And that's all.  Since I'm not doing my own blogger list, I'm going to ask everyone who reads this to answer Jessica's questions as they pertain to themselves in the comments.  And then go give Jess a visit, 'kay?  Thanks.

Thursday, July 26, 2012

On being saved by their faces

This is a post for Sarah Bessey's synchroblog, "What is saving your life right now?".  You can read about the synchroblog, find out how you can participate, and read other entries here.  

It's their faces that save me.

Christopher's, when I'm grumbling to myself about how he's "already" awake, at 5:30 or 6:00 from a night's sleep, or from his nap after only 40 minutes. I look into his crib, where he's once again on a mission to figure out exactly what these things attached to his feet are, and he instantly forgets about his all-absorbing toes and bestows on me a look of the purest joy that I have ever seen.  Clear blue eyes alight, toothless mouth agape, little cheeks round with the effort of communicating so much happiness.  It's hard to stay grumpy in the face of pure gratitude.  And then again, it's Christopher's face that saves me when he's wailing on his blanket on the floor, not because he's hurt or tired or hungry but just because he has recently discovered that this makes Mom more likely to come and play with him.  I snap at him "No, Christopher, you may not do that!" even though I know that he doesn't understand.  I'm angry at myself for yelling at my tiny tiny child, but he just looks up at me from the floor with a happy smile because I stopped what I was doing and talked to him.  His happy little face: it breaks me, and then it saves me.

- Given data -
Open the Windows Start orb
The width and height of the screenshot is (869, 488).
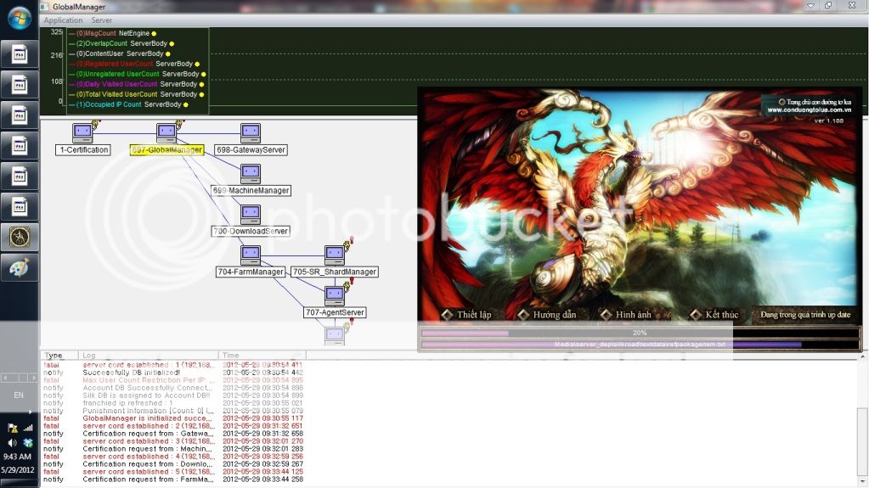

- Exercise instructions -
For each statement, say yes or no according to the blog post and quote its deciding words: 1. Christopher sometimes wakes at 5:30 or 6:00 after a night's sleep. 2. Christopher has brown eyes. 3. Christopher wails on his blanket because he is hungry. The lines after the blog post are separate material.

- Answer to the exercise -
1. Yes: "at 5:30 or 6:00 from a night's sleep"
2. No: "Clear blue eyes alight"
3. No: "not because he's hurt or tired or hungry"